■ Consignes
1) Renvoyez sans rien modifier le passage du texte source qui s'ouvre sur les mots contenant "L'expression est bien" et se ferme sur "des premiers humains.".
2) Citez en entier, dans l'ordre, chaque phrase du texte source qui se termine par un point d'exclamation.

■ Texte source
L'expression est bien choisie en effet, passer à l'acte, c'est lâcher
prise dans le mauvais sens du terme ou "péter les plombs", c'est comme
faire exploser les codes moraux qui régissent notre civilisation et
c'est peut-être, sans excuser ces délits, revenir à cet état primaire
qui dictait le comportement des premiers humains.
Pour
parler des codes
moraux justement, notre monde occidental a les siens qu'il croit les
plus justes et il faut les suivre sans la moindre hésitation. Mais
ailleurs dans le monde, ces codes ne sont pas tout à fait les mêmes et
cela nous déroute ! Alors, pour simplifier les choses, on s'empresse de
dire qu'ils vivent dans le mal puisqu'ils ne suivent pas notre
conception de la société. Mais, est-ce aussi simple et n'est-ce pas
plutôt très réducteur d'avoir une telle vision à l'égard des autres qui
ne vivent pas tout à fait comme nous ? Le bien ne serait que chez nous
et le mal chez les autres, c'était bien la conception des Etats-Unis
par exemple il y a quelques temps, lorsqu'ils justifiaient, en allant
jusqu'à balancer des mensonges d'Etat comme prétextes, d'entrer
systématiquement en guerre contre "l'axe du mal", comme leur
gouvernement le proclamait ! Oui c'est compliqué car, au nom du
soi-disant bien, il est possible de faire tout le mal possible,
simplement pour imposer ses vues qui, hélas, ne sont pas toujours aussi
vertueuses que cela !

■ Données fournies

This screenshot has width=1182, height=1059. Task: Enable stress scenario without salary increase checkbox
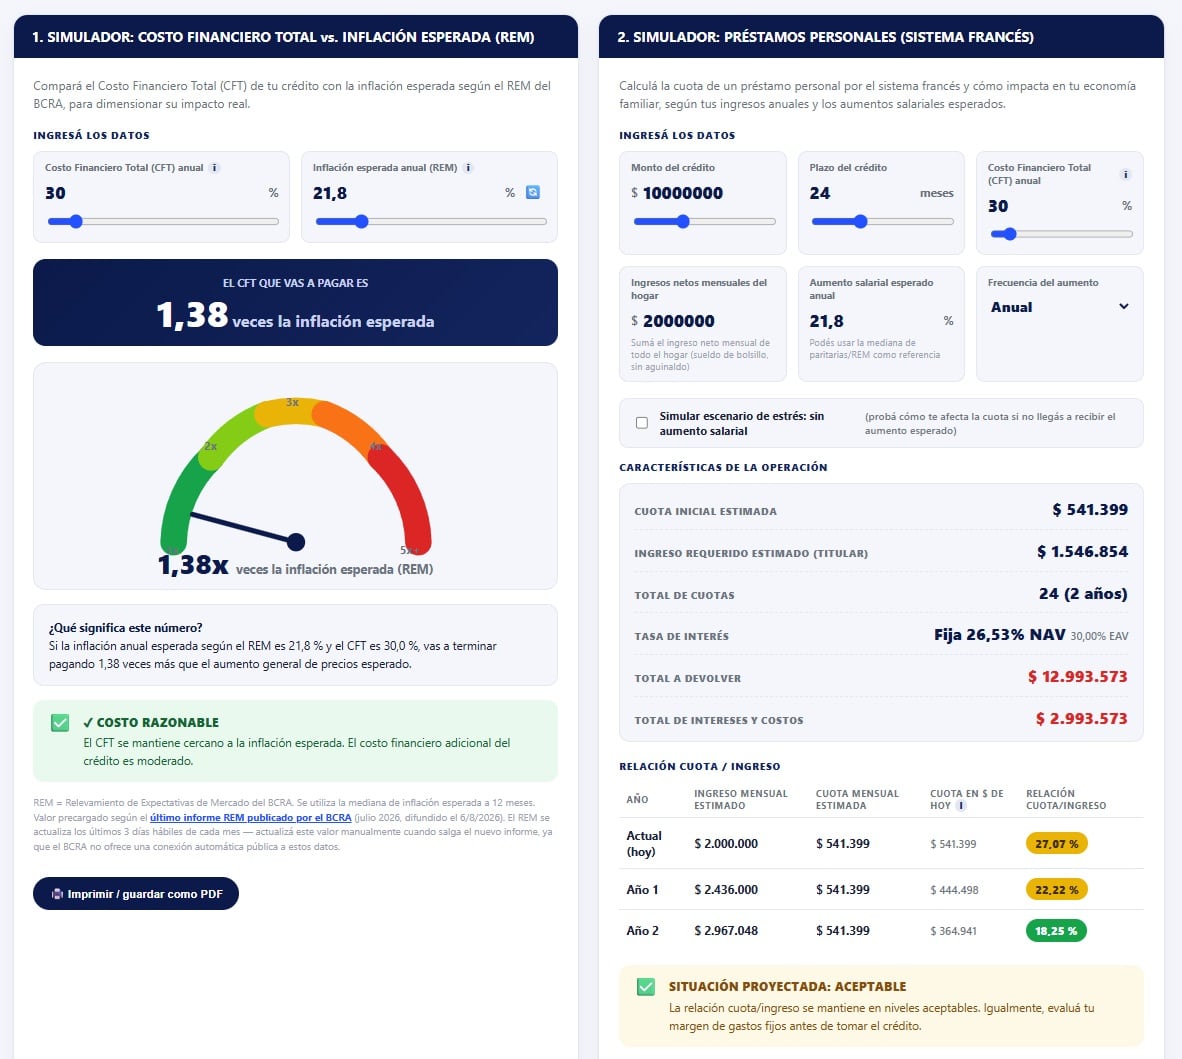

■ Réponses
1)
L'expression est bien choisie en effet, passer à l'acte, c'est lâcher
prise dans le mauvais sens du terme ou "péter les plombs", c'est comme
faire exploser les codes moraux qui régissent notre civilisation et
c'est peut-être, sans excuser ces délits, revenir à cet état primaire
qui dictait le comportement des premiers humains.

2)
1. Mais ailleurs dans le monde, ces codes ne sont pas tout à fait les mêmes et cela nous déroute !
2. Le bien ne serait que chez nous et le mal chez les autres, c'était bien la conception des Etats-Unis par exemple il y a quelques temps, lorsqu'ils justifiaient, en allant jusqu'à balancer des mensonges d'Etat comme prétextes, d'entrer systématiquement en guerre contre "l'axe du mal", comme leur gouvernement le proclamait !
3. Oui c'est compliqué car, au nom du soi-disant bien, il est possible de faire tout le mal possible, simplement pour imposer ses vues qui, hélas, ne sont pas toujours aussi vertueuses que cela !